Glass outperforms hard drives.


We are generating vast amounts of data. Most of it is stored on infrastructure that degrades within a decade.
Microsoft’s Project Silica offers a different model.
Data is written directly into glass using femtosecond lasers.
The result is clear.
• 10,000+ year lifespan.
• No power or cooling required.
• Resistant to heat, water, and radiation.
• Approximately 4.8TB stored in a hand-sized slab.
A recent breakthrough improves viability.
Microsoft demonstrated storage using borosilicate glass. This is significantly cheaper and more accessible than fused silica.

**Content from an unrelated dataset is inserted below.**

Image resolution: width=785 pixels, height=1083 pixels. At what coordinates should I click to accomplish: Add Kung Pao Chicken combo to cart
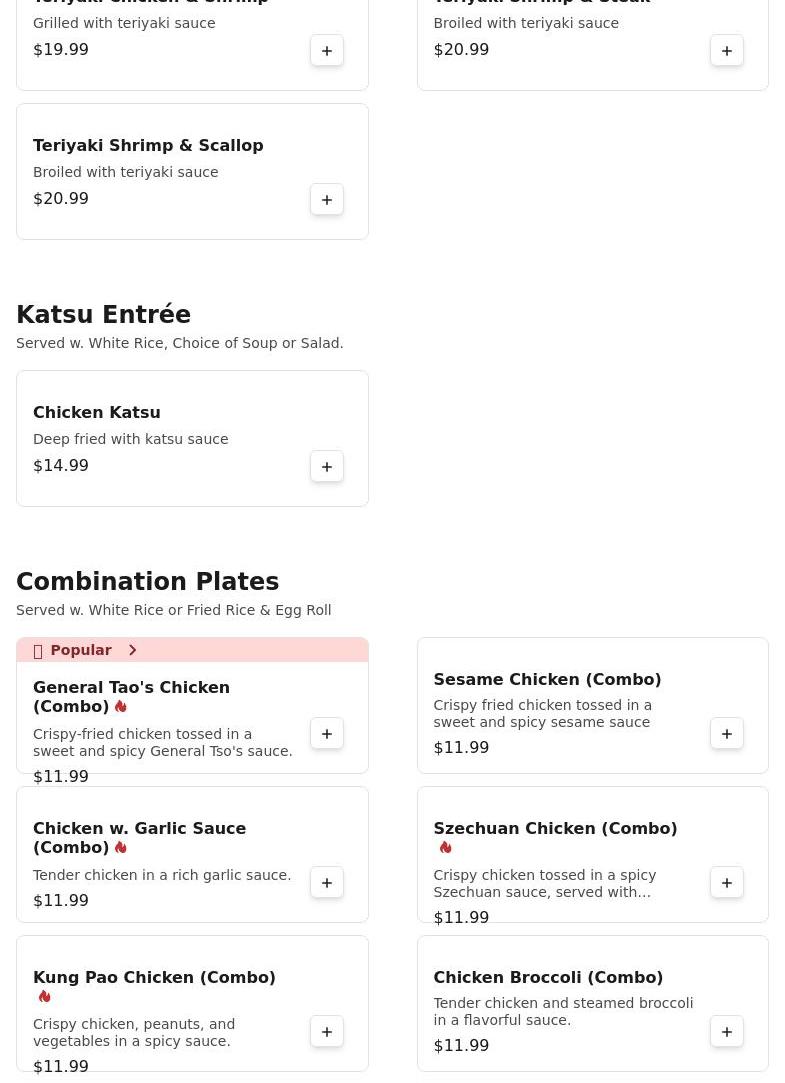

They also introduced “phase voxels.”
• Fewer laser pulses required.
• Lower energy consumption.
• Simpler write process.
This is true cold storage.
Write once. Store indefinitely. Minimal operational overhead.
It addresses a structural issue.
Digital data is not permanent. It degrades, becomes unreadable, or is lost as systems fail.
Project Silica is designed for data that must endure.
Scientific records. Cultural archives. Long-term history.
Commercial deployment is expected between 2027 and 2030.
The constraint remains laser cost. However, this is likely to decline over time.
The implication is straightforward.
The future of long-term data storage may not be active infrastructure.
It may be physical, passive, and built to last for millennia.